Water is a precious resource that should be protected and conserved, so the last thing we want to do is wastefully water our gardens. With hot summer temperatures increasing, a common challenge for gardeners is knowing when and how much to water their plants in order to optimize economical water-use practices without sacrificing plant health. So, is there a way to create a lush garden without needless or exploitive watering?
Best time to water plants in hot weather
A great time to water your garden is in the early morning. Insufficient water or dry conditions may prevent plant stomata (i.e., the spaces between plant cell walls that take in carbon dioxide and emit water, etc.) from opening and, thus, inhibit photosynthesis and growth during daylight hours, so starting the day with sufficient water, will allow your garden to function optimally.
Watering plants at night is not recommended
Watering plants in the afternoon/early evening is also a great option as it allows plants to hydrate and prepare for the next day, while also leaving enough time for plant leaves to dry before nightfall; wet leaves tend to be more susceptible to disease, so it is best not to water during the night or dark hours.
How to water plants
Although it is incredibly important to avoid water deprivation, it is equally necessary to be mindful of overwatering. A soil, at first glance, may appear parched and in need of water, when it is, in actuality, well-hydrated below the topsoil. Because plants take up water via their root systems, it is always best to test below the surface of a soil (i.e., a general recommendation is 6 to 12 inches below) in order to determine if watering is necessary. After a soil test, if watering is deemed necessary, focus on hydrating the roots of the plant.
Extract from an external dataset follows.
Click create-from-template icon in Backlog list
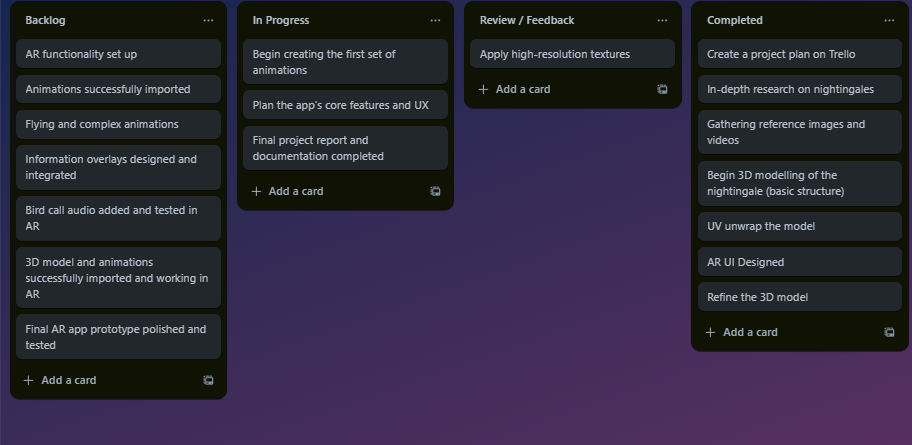Image resolution: width=912 pixels, height=445 pixels. pos(208,380)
Plants will usually start to wilt as well when in need of water, so if the topsoil is dry, but your plants are not showing signs of wilting or drooping, they are probably sufficiently hydrated. It is also important to keep in mind that different species of plants have different moisture requirements as well (i.e., succulents such as Aloe Vera prefer drier soil, whereas other species of plants require consistently moist conditions).
What is mulch?
Mulch is any material, usually organic, that is used as a soil cover to help retain water, maintain cool temperatures and suppress weed growth. Common mulch materials are wood chips, gravel, sand, rocks, cocoa hulls, grass clippings, compost, chopped leaves, seaweed, fabric and stone. Planting ground-covering plants will also work as a living mulch, helping to nourish and maintain the health of a soil.
How to mulch?
When applying mulch, it is important to spread an even layer around your plants on the topsoil of your garden. Unless you are using an organic compost as mulch, you do not want to spread the mulch layer too thickly or dig it into the soil as too much mulch may impede nitrogen and nutrient uptake by plants (i.e., if you are using a material such as stone or wood chips, too much could prevent plant roots from accessing nutrient rich soil below the mulch). So, simply spread a thin layer of your chosen organic mulched material throughout your garden and let it work its magic!